It was hard to get work done yesterday (8/16) from home, as my backyard was filled with birds. The day started, over breakfast, with two hummers chasing each other around my patio feeder, as my wife, dog, and I watched. I couldn't identify either then, but later sightings showed them to be a Calliope & Broad-tailed. Elsewhere in the yard, flocks of Black-capped Chickadees and House Finches (about a half dozen each) visited my suet and platform feeders. A family(?) of Chipping Sparrows fed, all day, in my weed gardens (wild arugula, purslane, and pigweed); I suspect this means the weeds have gone to seed. Two Downy Woodpeckers & two Red-breasted Nuthatches also stopped by.
Both the breakfast and 10:30 watches ended with a Cooper's Hawk buzzing the yard.
-- Later, around 10:30, a flock of about 17 Bushtits moved in, foraging among my two Honey Locust trees and my suet. Usually, the flocks of Bushtits come & go, moving yard to yard through my neighborhood. These birds stayed the day & into this morning, raiding the suet & honey locust every few hours. The flocks of chickadees, House Finches, Chipping Sparrows were still around. A family of Spotted Towhees also came out to forage, as did one House Wren. A White-breasted Nuthatch called from nearby. And a Blue Jay made sporadic visits to my platform feeder. The tanager seemed gone. But a Western Wood Pewee had arrived, flycatching with fairly long flights through my yard.

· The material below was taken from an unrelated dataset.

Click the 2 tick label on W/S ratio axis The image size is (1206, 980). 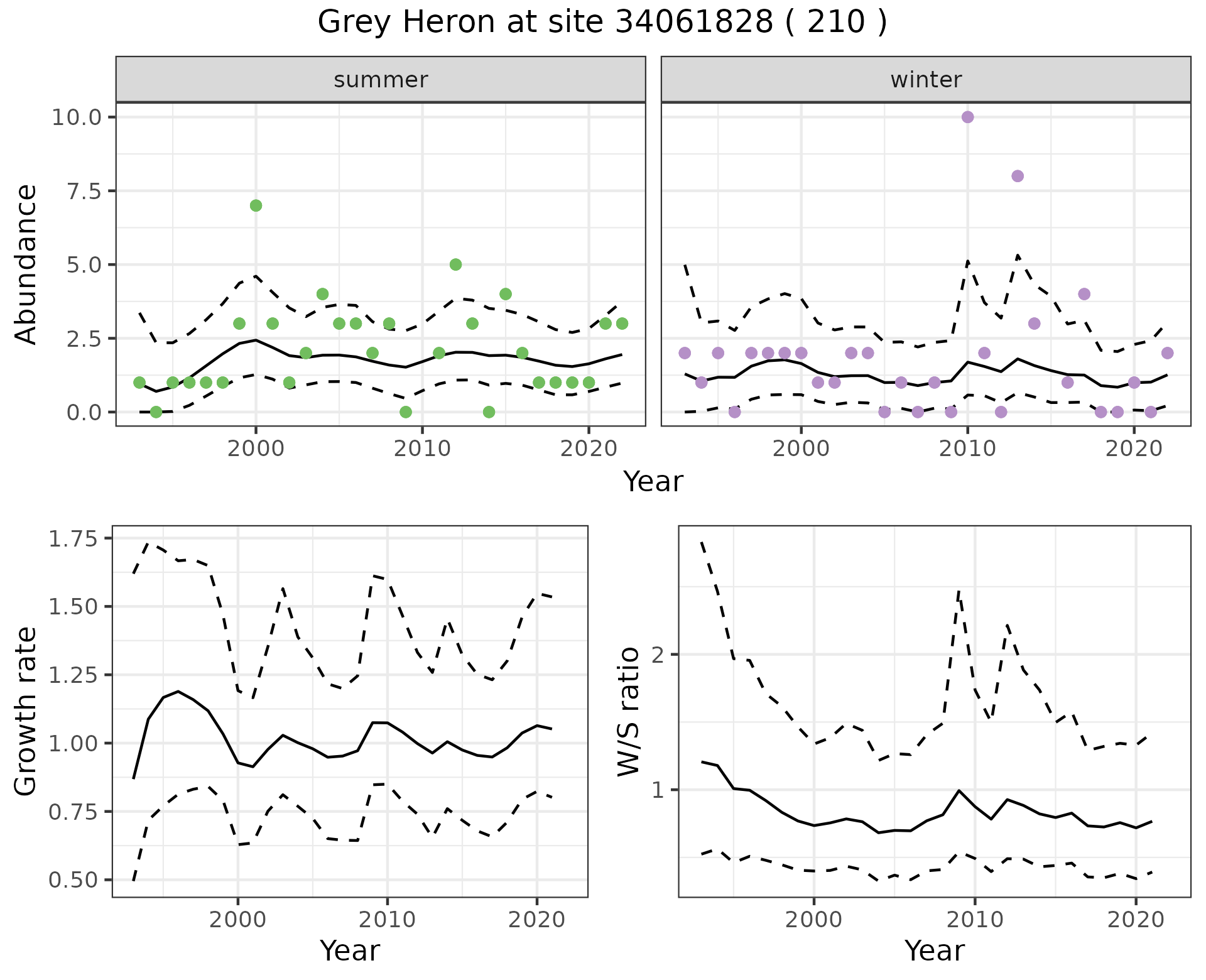coord(658,655)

Both the breakfast and 10:30 watches ended with a Cooper's Hawk buzzing the yard.
Still later in the afternoon, I thought I saw a Northern Flicker with fairly yellow underwings. While I've seen integrades up in Denver, I haven't yet spotted any in around Arapahoe Co. So I followed this flicker into one of the honey locust trees, looking for it from beneath the trees branches. Instead, I was entertained by the Broad-tailed, which flew around the underside of the tree, indifferent to me. It came within arm's length at one point, close enough for me to watch it move its legs as it maneuvered in flight. While watching that bird, I lost the flicker, but found one -- seemingly red-shafted -- with a red mustache and just traces of red on its nape. While watching that bird, there was a commotion on the other side of my yard and I turned in time to see an enormous-seeming Red-tailed Hawk crash / dive into my row of sunflowers. It missed whatever it was after.
All in all, about 25 birds in the yard yesterday, plus an unidentified gull around sunset -- probably a Ring-billed, which seem to have begun returning to parking lots in the areas -- and a blackbird flyover, heard but not seen.